A hidden gem - and a lot of history - on Wilmington Avenue

August 3, 2018

How many of you remember Mimi’s Fruit Bowl? The little health-food stand opened almost 35 years ago on the ocean block of Rehoboth Avenue near Louie’s. The owners’ son, Rob, commuted from Pennsylvania to help his mom and dad on the weekends. They eventually moved across the street where Cilantro restaurant now stands, naming the modest snack bar Eden Garden Café.

It was just sandwiches, pastas and salads, but Rob Stitt loved the larger space. His entrepreneurial spirit came to life when a friend graduated from culinary school and suggested he bring new world cuisine to the beach. Young Rob liked the idea of managing an upscale eatery – until his friend left for greener pastures. He had no choice but to don an apron, grab a spatula, and cook. Undaunted, he added a bar in season two.

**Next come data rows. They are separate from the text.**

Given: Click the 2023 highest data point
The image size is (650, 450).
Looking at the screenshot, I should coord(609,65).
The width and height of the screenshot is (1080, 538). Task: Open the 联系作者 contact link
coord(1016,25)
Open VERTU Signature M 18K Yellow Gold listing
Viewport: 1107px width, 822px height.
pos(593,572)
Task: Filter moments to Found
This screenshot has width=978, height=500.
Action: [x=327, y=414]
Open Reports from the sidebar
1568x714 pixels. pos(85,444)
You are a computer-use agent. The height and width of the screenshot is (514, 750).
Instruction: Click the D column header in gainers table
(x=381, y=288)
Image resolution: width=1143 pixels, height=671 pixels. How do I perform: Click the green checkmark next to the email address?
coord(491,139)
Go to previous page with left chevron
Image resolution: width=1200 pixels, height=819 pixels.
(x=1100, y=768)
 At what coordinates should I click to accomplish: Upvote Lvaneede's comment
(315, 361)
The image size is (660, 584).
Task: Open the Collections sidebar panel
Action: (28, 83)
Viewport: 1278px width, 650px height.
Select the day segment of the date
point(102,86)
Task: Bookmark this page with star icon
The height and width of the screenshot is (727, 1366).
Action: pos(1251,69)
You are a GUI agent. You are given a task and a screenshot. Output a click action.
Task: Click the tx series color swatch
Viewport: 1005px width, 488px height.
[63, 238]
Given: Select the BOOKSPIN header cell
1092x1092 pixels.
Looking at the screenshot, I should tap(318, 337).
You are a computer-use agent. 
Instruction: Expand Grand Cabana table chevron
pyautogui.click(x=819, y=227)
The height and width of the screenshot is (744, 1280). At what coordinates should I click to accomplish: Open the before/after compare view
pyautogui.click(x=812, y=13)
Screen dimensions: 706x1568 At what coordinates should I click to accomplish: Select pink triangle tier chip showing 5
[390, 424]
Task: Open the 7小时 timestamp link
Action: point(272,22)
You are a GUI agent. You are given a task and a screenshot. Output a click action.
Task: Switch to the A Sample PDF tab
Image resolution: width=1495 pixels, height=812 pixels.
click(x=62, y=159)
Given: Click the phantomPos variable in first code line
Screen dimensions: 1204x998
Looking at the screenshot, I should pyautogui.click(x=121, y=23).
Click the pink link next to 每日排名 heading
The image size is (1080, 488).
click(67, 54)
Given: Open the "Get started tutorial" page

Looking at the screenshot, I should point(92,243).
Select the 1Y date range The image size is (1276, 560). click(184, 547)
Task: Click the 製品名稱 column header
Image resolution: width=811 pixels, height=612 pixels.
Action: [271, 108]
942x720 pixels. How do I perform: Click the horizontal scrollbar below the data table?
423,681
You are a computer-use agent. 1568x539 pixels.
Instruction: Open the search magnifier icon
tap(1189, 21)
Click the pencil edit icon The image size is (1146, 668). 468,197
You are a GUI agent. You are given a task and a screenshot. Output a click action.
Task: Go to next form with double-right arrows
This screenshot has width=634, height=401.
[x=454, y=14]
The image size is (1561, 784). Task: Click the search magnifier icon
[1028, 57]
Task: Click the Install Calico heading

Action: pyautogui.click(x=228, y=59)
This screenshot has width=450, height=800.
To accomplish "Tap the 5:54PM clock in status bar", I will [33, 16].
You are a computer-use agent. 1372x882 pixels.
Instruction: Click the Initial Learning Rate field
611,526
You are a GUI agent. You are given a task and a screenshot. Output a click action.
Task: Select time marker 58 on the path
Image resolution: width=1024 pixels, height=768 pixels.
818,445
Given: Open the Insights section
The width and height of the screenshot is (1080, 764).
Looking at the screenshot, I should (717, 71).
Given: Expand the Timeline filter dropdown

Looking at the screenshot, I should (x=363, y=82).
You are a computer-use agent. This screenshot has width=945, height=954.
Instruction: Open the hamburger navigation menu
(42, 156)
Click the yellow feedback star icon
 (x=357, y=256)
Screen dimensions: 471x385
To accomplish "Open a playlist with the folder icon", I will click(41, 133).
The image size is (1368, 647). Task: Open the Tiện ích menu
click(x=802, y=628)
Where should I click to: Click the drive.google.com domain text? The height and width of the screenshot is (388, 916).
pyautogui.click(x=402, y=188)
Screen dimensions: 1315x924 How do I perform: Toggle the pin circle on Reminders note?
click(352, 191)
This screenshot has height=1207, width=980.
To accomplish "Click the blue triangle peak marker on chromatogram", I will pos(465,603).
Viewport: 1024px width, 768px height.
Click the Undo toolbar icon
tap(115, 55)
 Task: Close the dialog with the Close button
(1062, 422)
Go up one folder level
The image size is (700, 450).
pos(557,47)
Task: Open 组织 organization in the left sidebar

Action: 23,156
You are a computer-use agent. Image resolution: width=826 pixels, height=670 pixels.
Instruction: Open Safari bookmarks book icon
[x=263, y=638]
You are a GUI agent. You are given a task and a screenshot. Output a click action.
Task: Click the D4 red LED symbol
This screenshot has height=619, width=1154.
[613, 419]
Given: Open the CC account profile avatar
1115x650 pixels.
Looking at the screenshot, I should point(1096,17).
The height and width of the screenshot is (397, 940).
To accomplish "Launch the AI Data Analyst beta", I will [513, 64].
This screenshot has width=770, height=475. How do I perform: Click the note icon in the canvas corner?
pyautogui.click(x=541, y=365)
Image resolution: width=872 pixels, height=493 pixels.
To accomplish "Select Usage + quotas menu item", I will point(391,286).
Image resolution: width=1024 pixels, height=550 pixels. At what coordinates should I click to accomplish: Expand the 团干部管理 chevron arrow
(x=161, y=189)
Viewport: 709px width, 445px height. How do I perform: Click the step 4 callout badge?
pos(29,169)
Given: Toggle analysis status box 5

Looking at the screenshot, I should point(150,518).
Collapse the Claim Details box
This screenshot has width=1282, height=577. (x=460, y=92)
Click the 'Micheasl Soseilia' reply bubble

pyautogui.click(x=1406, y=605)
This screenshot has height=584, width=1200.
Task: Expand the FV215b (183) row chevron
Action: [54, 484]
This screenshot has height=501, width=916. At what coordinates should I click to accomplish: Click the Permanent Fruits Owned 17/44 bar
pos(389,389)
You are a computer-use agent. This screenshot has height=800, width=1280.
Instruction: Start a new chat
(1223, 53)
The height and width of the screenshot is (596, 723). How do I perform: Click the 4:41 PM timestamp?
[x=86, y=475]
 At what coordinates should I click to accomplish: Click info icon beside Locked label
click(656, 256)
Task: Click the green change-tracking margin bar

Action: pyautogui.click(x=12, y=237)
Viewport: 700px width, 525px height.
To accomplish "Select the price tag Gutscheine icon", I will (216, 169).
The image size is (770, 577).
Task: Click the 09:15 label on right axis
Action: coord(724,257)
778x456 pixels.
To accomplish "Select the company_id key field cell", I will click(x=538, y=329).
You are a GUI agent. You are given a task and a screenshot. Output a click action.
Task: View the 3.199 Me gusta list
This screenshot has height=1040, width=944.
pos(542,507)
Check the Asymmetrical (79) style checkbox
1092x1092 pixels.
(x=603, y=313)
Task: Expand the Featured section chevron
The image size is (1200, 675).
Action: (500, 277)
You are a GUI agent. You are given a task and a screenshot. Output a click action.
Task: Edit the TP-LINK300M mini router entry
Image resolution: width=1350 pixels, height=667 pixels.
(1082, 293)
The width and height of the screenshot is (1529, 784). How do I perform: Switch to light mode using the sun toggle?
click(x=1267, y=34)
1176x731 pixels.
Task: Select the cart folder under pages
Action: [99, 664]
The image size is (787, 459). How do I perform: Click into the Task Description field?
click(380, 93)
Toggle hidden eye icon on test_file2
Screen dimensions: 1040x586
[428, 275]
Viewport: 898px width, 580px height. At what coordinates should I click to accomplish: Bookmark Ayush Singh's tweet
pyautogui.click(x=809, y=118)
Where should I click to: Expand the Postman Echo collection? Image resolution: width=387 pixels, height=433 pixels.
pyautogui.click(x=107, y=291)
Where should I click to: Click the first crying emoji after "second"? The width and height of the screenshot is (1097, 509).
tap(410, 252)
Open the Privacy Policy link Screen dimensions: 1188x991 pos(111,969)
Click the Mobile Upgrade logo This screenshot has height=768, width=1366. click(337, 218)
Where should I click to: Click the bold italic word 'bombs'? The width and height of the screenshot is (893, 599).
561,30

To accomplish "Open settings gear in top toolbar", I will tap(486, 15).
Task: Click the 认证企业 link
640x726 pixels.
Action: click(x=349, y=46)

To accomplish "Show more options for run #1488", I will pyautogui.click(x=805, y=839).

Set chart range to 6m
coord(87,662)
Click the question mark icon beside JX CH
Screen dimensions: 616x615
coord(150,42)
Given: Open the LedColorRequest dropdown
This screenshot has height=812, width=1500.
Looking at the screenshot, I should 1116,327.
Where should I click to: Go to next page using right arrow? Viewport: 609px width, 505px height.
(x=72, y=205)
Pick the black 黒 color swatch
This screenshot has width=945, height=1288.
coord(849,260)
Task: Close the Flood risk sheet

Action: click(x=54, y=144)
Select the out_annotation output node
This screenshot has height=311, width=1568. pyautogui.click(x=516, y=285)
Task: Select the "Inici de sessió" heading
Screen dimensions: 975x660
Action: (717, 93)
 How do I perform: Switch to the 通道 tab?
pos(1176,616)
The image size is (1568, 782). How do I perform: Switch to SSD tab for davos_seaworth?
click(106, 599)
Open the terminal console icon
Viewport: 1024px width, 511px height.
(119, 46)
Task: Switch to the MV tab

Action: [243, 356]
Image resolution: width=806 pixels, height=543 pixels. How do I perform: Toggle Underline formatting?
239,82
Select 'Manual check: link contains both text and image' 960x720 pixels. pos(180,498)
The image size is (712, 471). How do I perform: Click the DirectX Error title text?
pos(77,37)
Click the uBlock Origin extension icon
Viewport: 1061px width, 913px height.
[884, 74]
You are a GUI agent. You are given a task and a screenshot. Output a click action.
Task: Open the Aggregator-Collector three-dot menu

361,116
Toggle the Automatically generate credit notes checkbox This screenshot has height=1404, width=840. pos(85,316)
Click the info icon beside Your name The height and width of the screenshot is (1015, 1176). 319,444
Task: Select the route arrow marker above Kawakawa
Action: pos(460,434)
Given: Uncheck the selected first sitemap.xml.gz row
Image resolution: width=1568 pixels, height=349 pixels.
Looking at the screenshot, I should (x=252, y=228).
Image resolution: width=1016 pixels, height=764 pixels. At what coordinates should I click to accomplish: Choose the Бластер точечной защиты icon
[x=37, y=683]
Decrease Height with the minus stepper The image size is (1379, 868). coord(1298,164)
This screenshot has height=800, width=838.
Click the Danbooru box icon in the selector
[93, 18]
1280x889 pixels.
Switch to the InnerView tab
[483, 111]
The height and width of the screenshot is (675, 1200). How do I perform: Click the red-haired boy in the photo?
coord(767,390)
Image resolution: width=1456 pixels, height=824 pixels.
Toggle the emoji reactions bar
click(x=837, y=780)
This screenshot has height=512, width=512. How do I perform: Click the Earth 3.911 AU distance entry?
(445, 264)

Around that same time, Betsy LeRoy’s Pizza by Elizabeths was churning out Wilmington-style pies next door to the Middle-Eastern-flavored Camel’s Hump (now home to JAM Bistro) over on Baltimore Avenue. She’s still whippin’ up pizzas in Greenville, but after the Rehoboth location morphed into the upscale and jazzy Ocean Club, the now full-fledged restaurateur Rob moved into that space – the home of today’s Eden.

The mandatory 24/7 commitment to restauranting can take its toll. By year three, Rob had had it. He assumed there weren’t many people crazy enough to make that commitment, but he listed it for sale anyway. It sold in two weeks. Washington, D.C. entrepreneurs Jeff McCracken and Mark Hunker were just crazy enough to not only keep Eden successful, but to spawn JAM Bistro. “I relaxed,” Stitt smiles. “I worked here and there, but mainly I relaxed.”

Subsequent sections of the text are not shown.